Jim Walton, Walmart Heir, Accused Of Campaign Finance Violations

An advocacy group on Friday filed a Federal Election Commission (FEC) complaint alleging that Walmart heir Jim Walton violated campaign finance laws by contributing more than the individual legal maximum to candidates during the 2008 election cycle. Walton is the seventh-wealthiest person in America, according to Forbes.

The complaint was filed by Making Change at Walmart, a campaign affiliated with the United Food and Commercial Workers Union. Making Change discovered the evidence while reviewing Walton's 2012 political donations, according to a spokesman.

Walton is chairman and CEO of the Arkansas-based Arvest Bank Group, Inc., which owns 16 locally managed banks with various branches in communities throughout the Midwest. Walton does not work directly for Walmart, but as the youngest son of Walmart founder Sam Walton, he is an heir to one of the country's greatest retail fortunes and has a net worth estimated at $26.8 billion, according to Forbes.

Read the entire complaint here. Walmart did not immediately return calls seeking comment. An attorney representing Walton provided a formal response on his behalf, available here.

The complaint alleges that Walton's total donations of $111,600 to candidates, national party committees, and other committees in 2007 and 2008 exceeded the federal limit for an individual, which was $108,200. It also alleges that Walton's contributions to the presidential campaign of Sen. John McCain (R-Ariz.) exceeded federal limits on individual contributions to a presidential general election legal and compliance fund, a special type of fund designed to cover the costs of complying with election law that is only available to candidates who accept public financing, as McCain did in 2008.

Walton's donations largely favored Republicans, according to the complaint, with only two Democrats -- former Arkansas Sen. Blanche Lincoln and then-Sen. Hillary Clinton (N.Y.) -- present among the 22 federal candidates who received a total of $46,100 from Walton between Jan. 1, 2007 and Dec. 31, 2008. Of that amount, Lincoln and Clinton's donations totaled $2,700, with the remaining $43,400 going to the GOP, the complaint says. Walton allegedly donated an additional $55,500 to the National Republican Senatorial Committee, the National Republican Congressional Committee, and the Republican National Committee, according to the complaint.

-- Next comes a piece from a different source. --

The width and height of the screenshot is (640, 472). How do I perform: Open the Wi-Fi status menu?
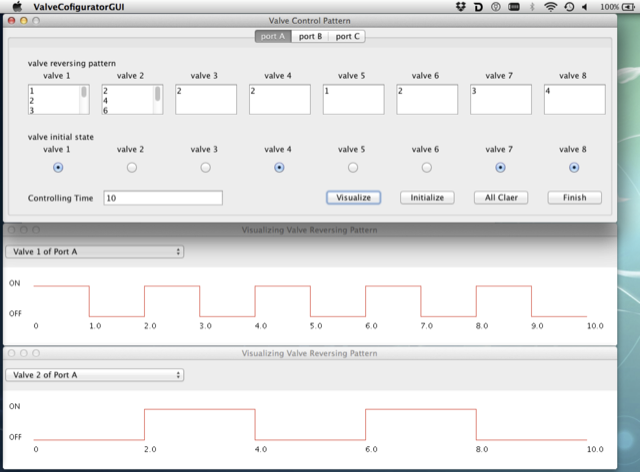click(x=551, y=7)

In explaining the allegations, the complaint states that "Mr. Walton’s violations are neither technical nor insubstantial. Only 0.01% of Americans contribute more than $10,000 in a federal election cycle. Mr.Walton’s evident great wealth enables him to do so easily."

Campaign finance laws have evolved significantly since 2008, largely owing to the 2010 Citizens United Supreme Court decision. The decision greatly expanded the rights of corporations to participate in elections through independent expenditure groups, many of which are registered as super PACs. Spending during the 2012 presidential election has neared $2 billion, outpacing any figures previously seen in a U.S. presidential election.

Should the FEC find that Walton has violated campaign finance law, he would most likely receive a civil penalty in the form of a fine, according to compliance regulations listed on the FEC website.

UPDATE 4:36 p.m. -- A Walton family spokesman told Huffpost on Friday that “Jim Walton is, and at all times was, in full compliance with all applicable federal campaign contribution limits. The complaint misrepresents Mr. Walton’s contributions.

“The two overages mistakenly attributed to Mr. Walton result from errors made by the McCain campaign in allocating the one $4,300 contribution Mr. Walton made -- a mistake that was subsequently corrected -- and Making Change at Walmart not bothering to research the handling of this contribution. A second $4,300 contribution to the McCain joint fundraising committee, which the complainant cites in its baseless complaint, was never made and does not exist. This is evidenced by the fact complainant cannot find, and did not attach, any evidence of a second $4,300 contribution to the McCain joint fundraising committee.

“The complainant should immediately rescind its complaint, and issue an apology to both Mr. Walton and the Federal Election Commission for its filing of a baseless complaint that, with the application of even a small amount of research diligence, should have never been filed.”

This article has been updated to include a link to the response letter from an attorney representing Walton.